HIV/AIDS Awareness: How Do You Get the Virus
Although one of the prevalent diseases of the 20th century, many misconceptions about how you get HIV or AIDS still exists. First and foremost, you can’t just “catch” the disease. For instance, the sneeze of an infected person is not contagious. HIV is transmitted through direct contact with certain bodily fluids, of someone infected with the virus. Examples are:
- Vaginal fluid and secretions
- Breast milk
When Does HIV Become AIDS? There are 3 stages of HIV:
Acute Infection Stage. Within about a month after contracting HIV, a person may experience significant flu-like symptoms such as high fever, aches and pains, fatigue and rashes. This is described as “Primary HIV infection” or “acute retroviral syndrome” (ARS) and is the result of the body’s immune system trying to fight off the disease. At this stage large numbers of the immune system’s white blood cells- called CD4 cells are destroyed by the virus. A “viral set point” is reached when the body stabilizes and some – but not all – of the CD4 cells return.
Clinical Latency Stage. At this stage, a person infected by the virus but is no longer suffer from any symptoms. Note, the person is infected, but just not symptomatic and the virus continues to replicate. If Highly Active Anti-retroviral therapy (HAART) is instituted, the infection can be managed for decades with ART (antiretroviral therapy). Untreated, an individual may live for up to a decade, but will eventually get to the AIDS stage of the disease.
AIDS. When left untreated, HIV can evolve into AIDS. According to the Centers for Disease Control (CDC), AIDS is defined as a CD4 count below 200, or CD4 T cell lymphocyte below 15% or the development of an AIDS defining illness such as Pneumocystis Jiroveci pneumonia, Kaposi sarcoma, Toxoplasmosis etc. which typically occur with very low CD4 counts. At this point, the immune system is so badly damaged and compromised that an individual’s body is incredibly vulnerable to infections and diseases with little ability to defend itself. These opportunistic infections are responsible for the deaths associated with AIDS.

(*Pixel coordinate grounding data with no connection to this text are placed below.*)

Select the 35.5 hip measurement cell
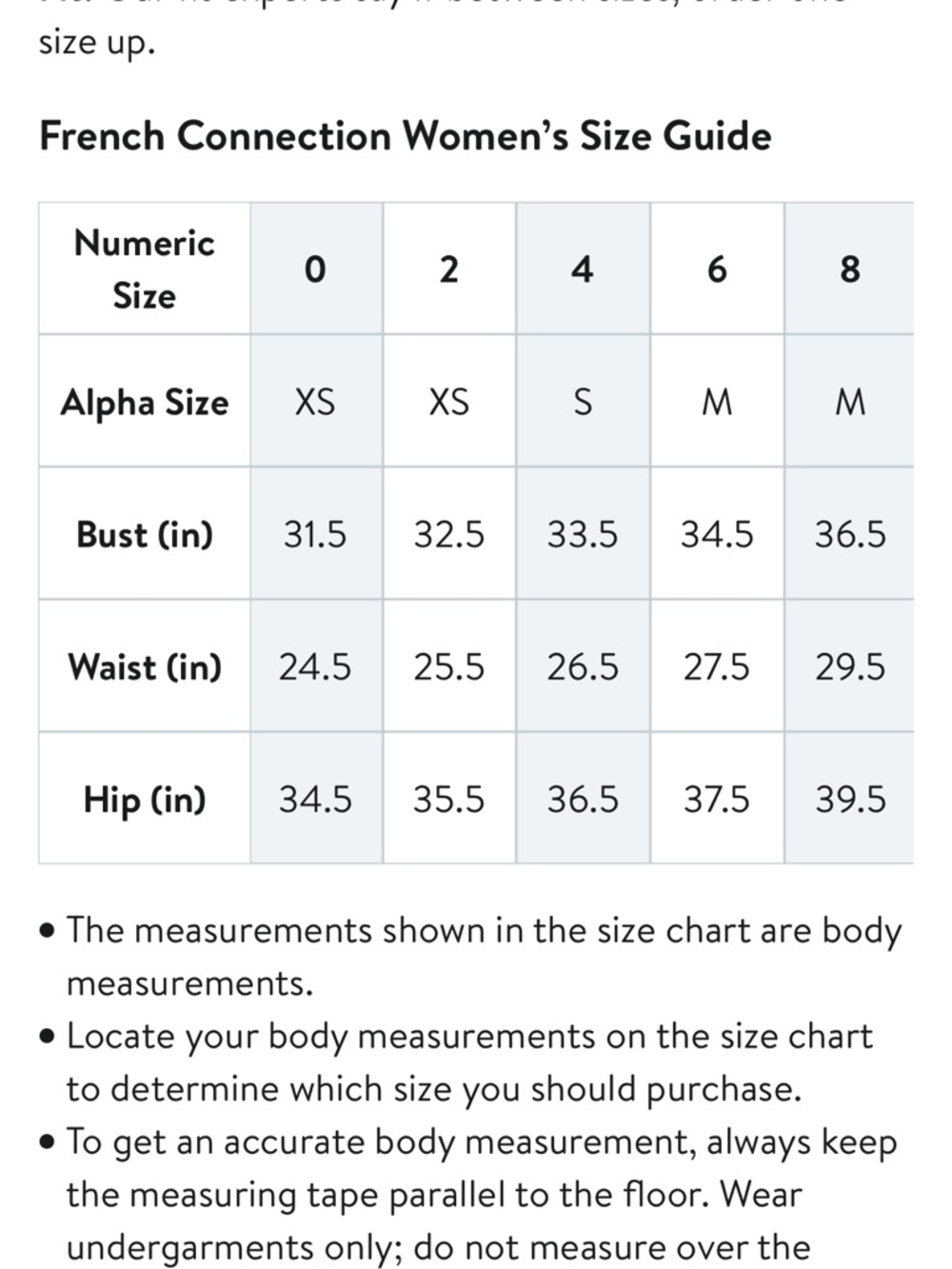 449,798
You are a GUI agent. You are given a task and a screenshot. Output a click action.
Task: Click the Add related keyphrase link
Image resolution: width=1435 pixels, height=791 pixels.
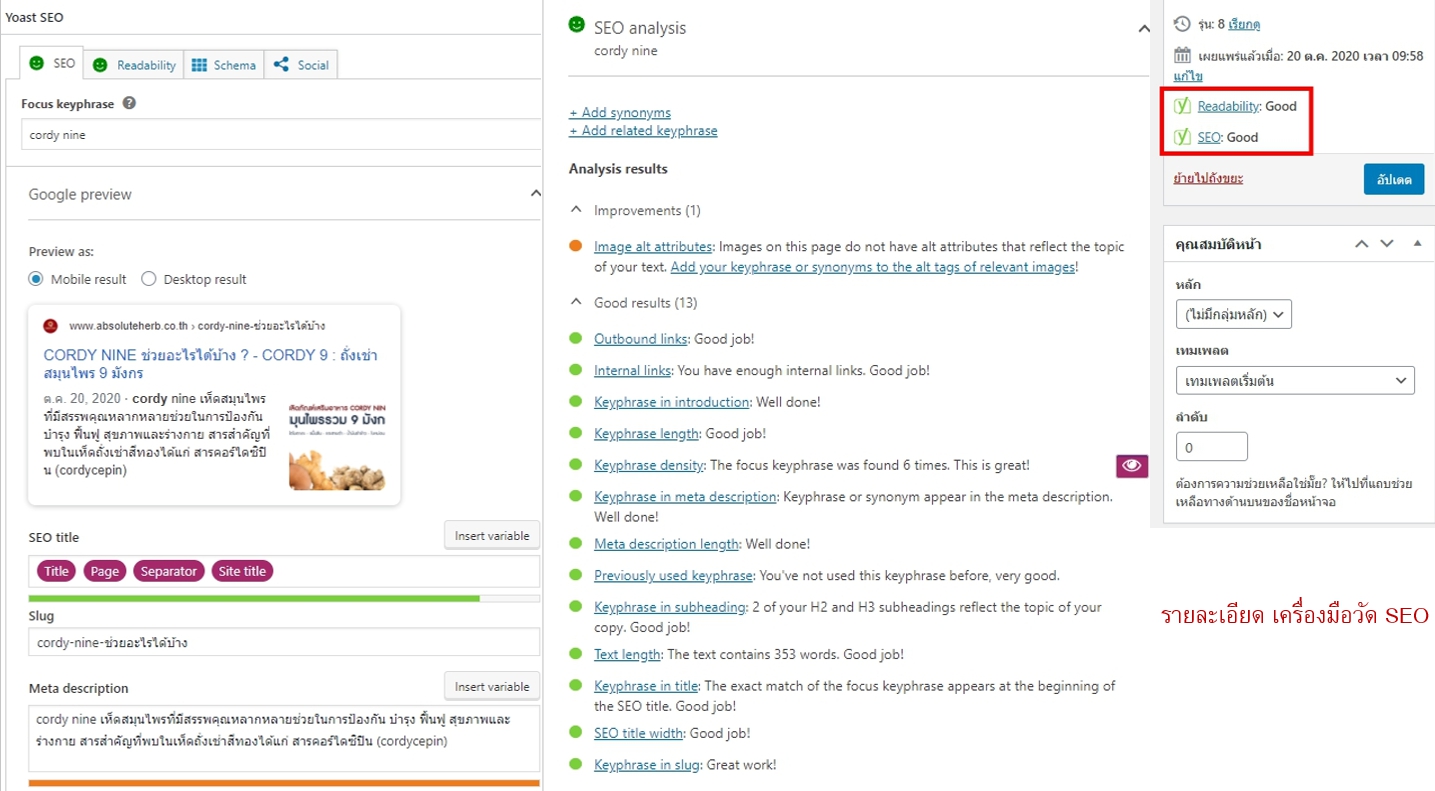(x=643, y=131)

Activities that Put You at Risk. If and how you get HIV depends on whether you engage in, or are exposed to some of the following:
- Sexual contact (vaginal, anal and/or oral sex)

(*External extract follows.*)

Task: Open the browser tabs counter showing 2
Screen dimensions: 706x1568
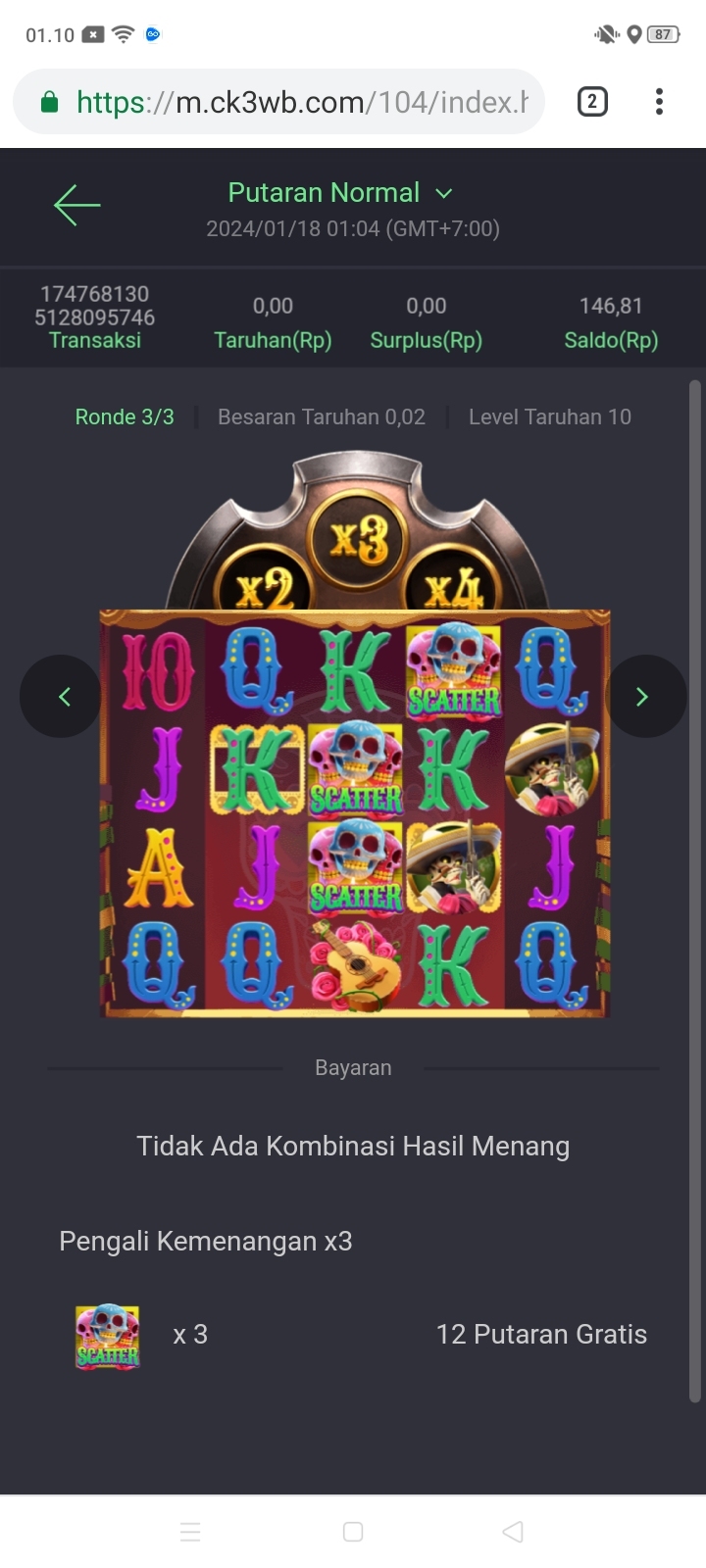Action: 592,102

- Direct blood contact (sharing injection needles)
- Blood transfusions (though extremely rare)
- Mother to baby (this can be before birth or through a mother’s breast milk)
The key to preventing the spread of this virus is to act responsibly. This means protecting yourself when having sex with any unknown and untested individuals (i.e. using latex condoms) and not sharing injection needles. If you suspect that you may have contracted the virus, testing and counseling is available at most doctor’s offices and hospitals. Other community sites are available that specialize in HIV testing and counseling.
If you are concerned that you may have been exposed to HIV. Seek counseling and testing from a health care professional or visit your local health department for more information.
If left untreated, infection with the human immunodeficiency virus (HIV) can evolve into acquired immunodeficiency syndrome or AIDS.